MB: E’ nato perché a inizio anno ci siamo resi conto che entrambi avevamo questo desiderio per motivi diversi. Nel mio caso, perché io ho vissuto come paziente quando ero più piccola la psichiatria e quindi avevo desiderio di raccontarla perché ci sono passata. Conscia di non essere pronta a scavare in quello che ho passato io, desideravo però poter raccontare questo mondo ancora avvolto da stigma e sovradeterminazione.

TP: Anche per me il disagio psichico è parte di chi sono in un certo modo. Mia nonna è morta entrando e uscendo da un manicomio prima che chiudessero, ovviamente io non l’ho mai conosciuta, e la sua malattia per come viene raccontata in famiglia è qualcosa che ancora porta con sé delle tracce, che arrivano a me per interposta persona attraverso mia madre. Quindi con Marta ci siamo trovati, ci siamo presi per mano ed abbiamo iniziato questo percorso.

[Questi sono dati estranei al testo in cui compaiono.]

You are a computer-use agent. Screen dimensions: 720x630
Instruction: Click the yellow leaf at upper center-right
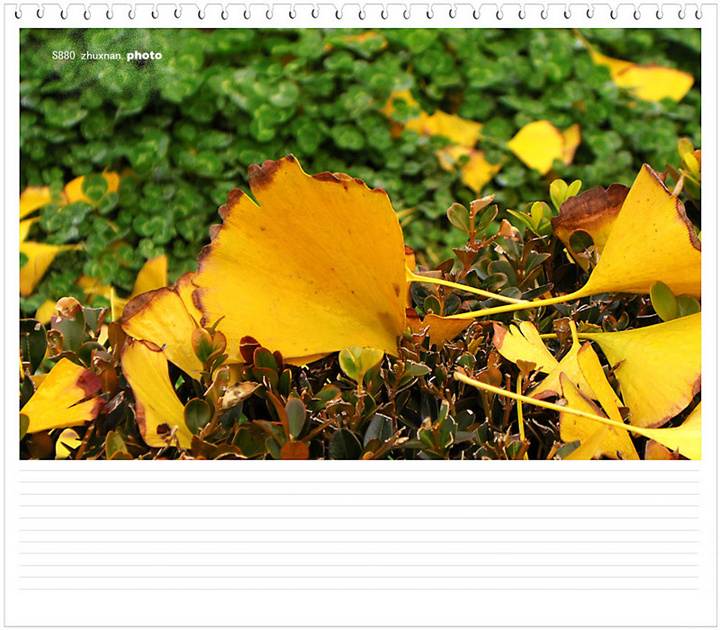pyautogui.click(x=540, y=145)
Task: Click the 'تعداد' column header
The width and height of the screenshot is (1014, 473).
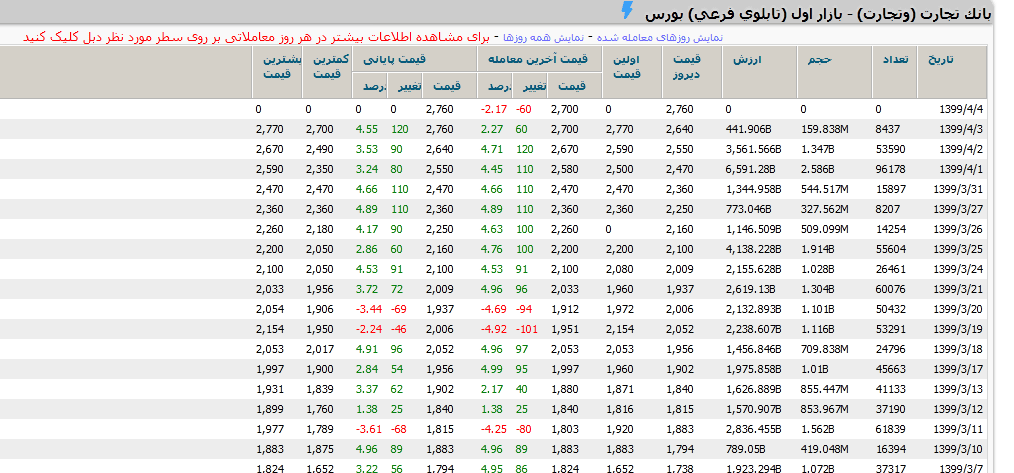Action: coord(894,60)
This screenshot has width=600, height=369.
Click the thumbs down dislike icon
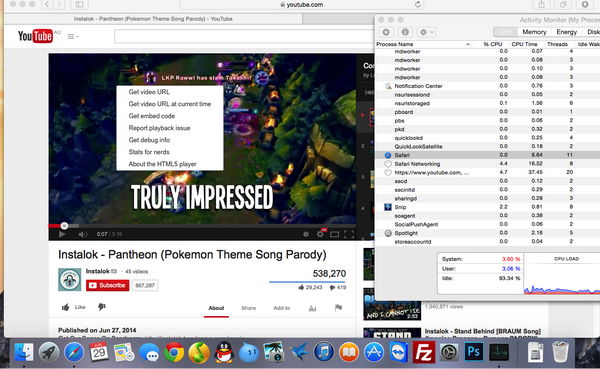(101, 307)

MB: Sì, abbiamo fatto una ricerca sul campo a Palermo su alcune comunità di diversa natura (private, pubbliche, eccetera) e ci siamo resi conto di voler raccontare chi vive un’esperienza all’interno di uno di questi tipi di istituzione. Poi durante i sopralluoghi abbiamo conosciuto Ursula, Giuseppe e Bianca e là c’è stato un colpo di fulmine, un riconoscersi e un trovarsi che di sicuro parte da nostre ferite del passato. Con Tito c’è anche una volontà politica condivisa, perché non era scontato che andassimo d’accordo e che avessimo la stessa visione di come raccontare su questa storia. Entrambi abbiamo attraversato e vediamo tutt’ora la necessità di raccontare le istituzioni totali, quali certi mondi psichiatrici ancora esistenti, che non curano, ma anzi, ammalano, e cancellano le persone destinandole ad essere pazienti per sempre.